Ho capito che non si cambia veramente mai, non c’è modo di cambiare, come si è da piccoli si è tutta la vita, non è per cambiare che si ricomincia da capo.
Si ricomincia da capo per cambiare tavolo, disse.
Si ha sempre questa idea di essere capitati nella partita sbagliata, e che con le nostre carte chissà cosa saremmo riusciti a fare se solo ci sedevamo a un altro tavolo da gioco…

Tre volte all’alba, Alessandro Baricco

martedì 26 giugno 2012

PRIMA O POI

“Ti ho cercato tutta la notte, dove sei stata?” chiedo piano.
È seduta per terra con la schiena contro il muretto, le gambe lunghe sull’erba. Tra le dita stringe una bottiglia di birra ancora mezza piena. Al suo fianco ce ne sono altre tre vuote.
Ha il viso stravolto e gonfio, un livido violaceo sulla guancia, del sangue raggrumato al lato della bocca, un taglio sul labbro inferiore.
“In giro” risponde tenendo gli occhi chiusi. “Una bella nottata, saresti dovuto venire con me”
“E’ stato tuo padre?”
“Ho sbattuto contro un armadio” risponde serenamente.
“Un armadio con un pugno d’acciaio?”
Ridacchia. “Si più o meno”
“Aveva bevuto?” chiedo tra i denti.
“Gli armadi non bevono”
Mi lascio andare ad un lungo ed esasperato sospiro.
“Che fai qui?” siedo al suo fianco. Faccio piano quasi per non farmi sentire.
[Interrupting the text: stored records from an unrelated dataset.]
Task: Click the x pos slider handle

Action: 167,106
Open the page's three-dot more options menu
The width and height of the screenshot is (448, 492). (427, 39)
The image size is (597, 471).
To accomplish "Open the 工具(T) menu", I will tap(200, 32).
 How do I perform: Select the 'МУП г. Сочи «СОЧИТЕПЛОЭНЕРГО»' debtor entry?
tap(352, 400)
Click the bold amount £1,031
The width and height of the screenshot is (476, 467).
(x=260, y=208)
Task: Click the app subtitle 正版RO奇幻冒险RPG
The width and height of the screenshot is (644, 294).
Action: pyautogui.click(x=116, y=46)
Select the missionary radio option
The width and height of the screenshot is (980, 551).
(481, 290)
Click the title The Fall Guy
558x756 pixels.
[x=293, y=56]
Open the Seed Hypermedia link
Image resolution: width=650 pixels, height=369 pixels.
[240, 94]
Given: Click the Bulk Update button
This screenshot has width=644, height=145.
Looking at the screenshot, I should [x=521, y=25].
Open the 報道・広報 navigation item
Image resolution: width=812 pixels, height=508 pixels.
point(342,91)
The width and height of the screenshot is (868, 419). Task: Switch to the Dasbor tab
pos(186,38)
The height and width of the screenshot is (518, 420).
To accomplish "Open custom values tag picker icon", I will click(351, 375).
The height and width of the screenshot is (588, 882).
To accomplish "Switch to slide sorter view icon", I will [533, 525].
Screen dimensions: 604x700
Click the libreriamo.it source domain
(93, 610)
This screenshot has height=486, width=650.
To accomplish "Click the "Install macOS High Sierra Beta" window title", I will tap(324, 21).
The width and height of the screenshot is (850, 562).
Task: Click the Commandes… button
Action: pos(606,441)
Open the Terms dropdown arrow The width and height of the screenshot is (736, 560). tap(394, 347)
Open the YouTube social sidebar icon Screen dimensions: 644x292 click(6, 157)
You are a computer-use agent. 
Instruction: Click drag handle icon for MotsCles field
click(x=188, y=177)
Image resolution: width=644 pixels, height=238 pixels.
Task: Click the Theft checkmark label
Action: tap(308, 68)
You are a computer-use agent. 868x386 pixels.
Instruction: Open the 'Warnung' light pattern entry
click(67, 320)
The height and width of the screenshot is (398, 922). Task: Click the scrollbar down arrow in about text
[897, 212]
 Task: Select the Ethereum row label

È stupido forse, ma ho paura di spaventarla.
Chissà perché ha più paura di me che di quella bestia di suo padre.
“Mi riscaldo”
“Hai freddo?” domando in silenzio, lei non apre gli occhi, ma continua a tenere il viso rivolto verso il sole. “Ti ho portato un maglioncino” le porgo la maglietta che ho preso dal cassetto quando l’ho vista correre via, come una furia, lontano da casa. L’ho inseguita, ma voltato l’angolo, lei non c’era più: Dio solo conosce i nascondigli di questa ragazza.
Prende il maglioncino tra le mani e lo poggia sulle ginocchia nude.
“Ti ringrazio, ma ho solo bisogno di scaldarmi”
“Ti devi abbronzare?” insisto cercando di farla sorridere. Sorridere davvero. Vorrei non dover vedere più sorrisi amari sul suo volto.
“E’ più di un’abbronzatura” mi risponde paziente “sto cercando di scaldarmi”.
Rimango per un attimo in silenzio. “Mi dispiace” riesco a dire infine.
“Non puoi farci niente” risponde un po’ dura. “Lui non lo fa di proposito. È molto solo” sospira e per un attimo spero che continui a parlare che mi dica qualcosa, qualunque cosa.
Io rimango deluso e lei in silenzio.
“Ti porterà via l’anima prima o poi” le dico scuotendo la testa contrariato e sempre più furioso.
“Prima o poi le cose si sistemeranno”
“Quando?” incalzo
“Prima o poi, ho detto”
Annuisco piano.
“Scusami” sbotta all’improvviso “ho bisogno di stare da sola”
“Vieni a stare a casa con noi” dico ignorandola. Io non la lascerò mai da sola.
“Lui ha bisogno di me, io non me ne vado, prima o poi guarirà” è sicura di questo, ne è certa. E io lo trovo pazzesco.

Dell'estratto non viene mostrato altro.